The House of Commons Public Accounts Committee has criticised the Treasury for failing to negotiate better PFI funding deals with banks in 2009. The committee revealed that British taxpayers are liable for an extra £1bn because the Treasury failed to find alternative ways to fund infrastructure projects during the 2008 financial crisis. The committee "suggests that the government should have temporarily abandoned PFI to directly fund some projects, instead of allowing the banks – many of which were being bailed out with billions of pounds of public money at the time – to increase their charges . . . by up to 33%".

=== Scrutiny ===
The House of Commons Liaison Committee has said that claims of commercial confidentiality are making it difficult for MPs to scrutinise the growing number of PFI contracts in the UK. The National Audit Office (NAO) is responsible for scrutinising public spending throughout the UK on behalf of the British Parliament and is independent of Government. It provides reports on the value for money of many PFI transactions and makes recommendations. The Public Accounts Committee also provides reports on these issues at a UK-wide level. The devolved governments of Scotland, Wales and Northern Ireland have their own equivalents of the NAO such as the Wales Audit Office and the Northern Ireland Audit Office which review PFI projects in their respective localities. In recent years the Finance Committees of the Scottish Parliament and the National Assembly for Wales have held enquiries into whether PFI represents good value for money.

=== Local government ===
PFI is used in both central and local government. In the case of local government projects, the capital element of the funding which enables the local authority to pay the private sector for these projects is given by central government in the form of what are known as PFI "credits". The local authority then selects a private company to perform the work, and transfers detailed control of the project, and in theory the risk, to the company.
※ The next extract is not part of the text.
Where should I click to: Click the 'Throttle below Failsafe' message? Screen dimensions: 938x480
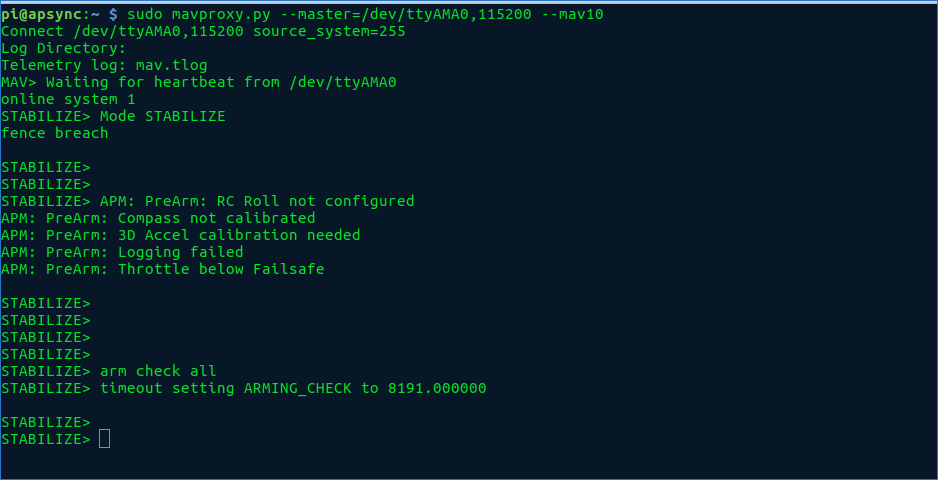pyautogui.click(x=221, y=269)
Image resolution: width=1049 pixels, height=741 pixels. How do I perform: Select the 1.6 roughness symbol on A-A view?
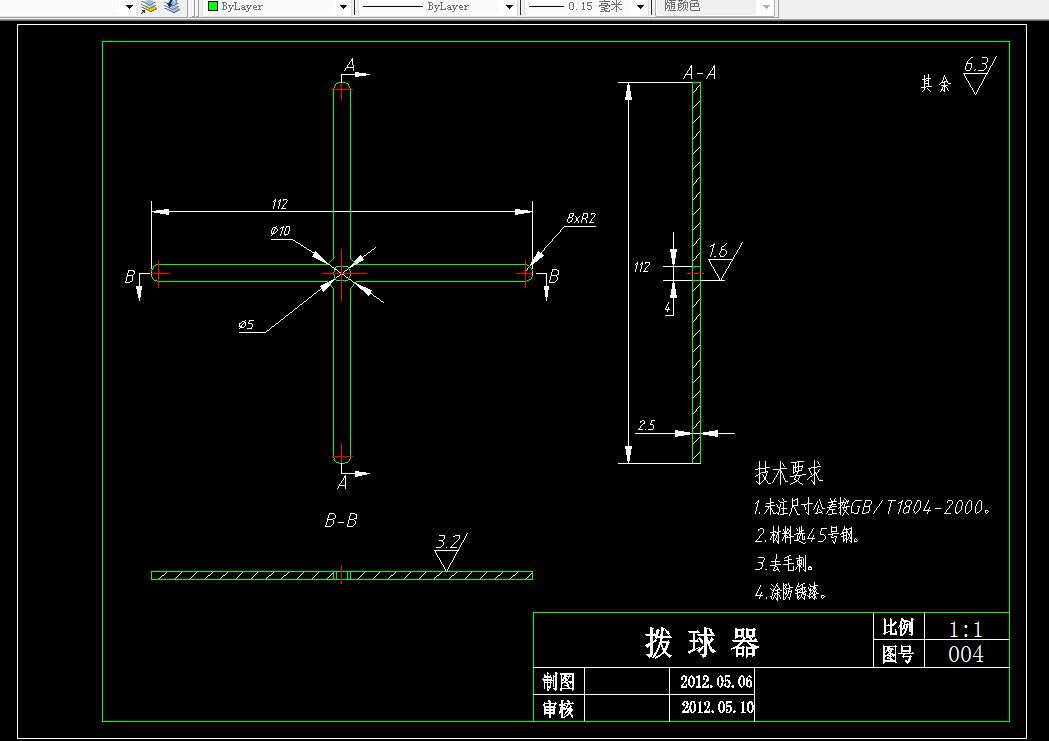(x=725, y=261)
In 2000, South Gloucestershire Council used PFI for household waste and recycling services, selecting private company Suez to deliver these services for 25 years.

=== Appraisal process ===
Jeremy Colman, former deputy general of the National Audit Office and Auditor General for Wales is quoted in the Financial Times saying that many PFI appraisals suffer from "spurious precision" and others are based on "pseudo-scientific mumbo-jumbo". Some, he says, are simply "utter rubbish". He noted government pressures on contracting authorities to weight their appraisals in favour of taking their projects down the PFI route: "If the answer comes out wrong you don't get your project. So the answer doesn't come out wrong very often."

In a paper published in the British Medical Journal, a team consisting of two public health specialists and an economist concluded that many PFI appraisals do not correctly calculate the true risks involved. They argued that the appraisal system is highly subjective in its evaluation of risk transferral to the private sector. An example was an NHS project where the risk that clinical cost savings might not be achieved was theoretically transferred to the private sector. In the appraisal this risk was valued at £5m but in practice the private contractor had no responsibility for ensuring clinical cost-savings and faced no penalty if there were none. Therefore, the supposed risk transfer was in fact spurious.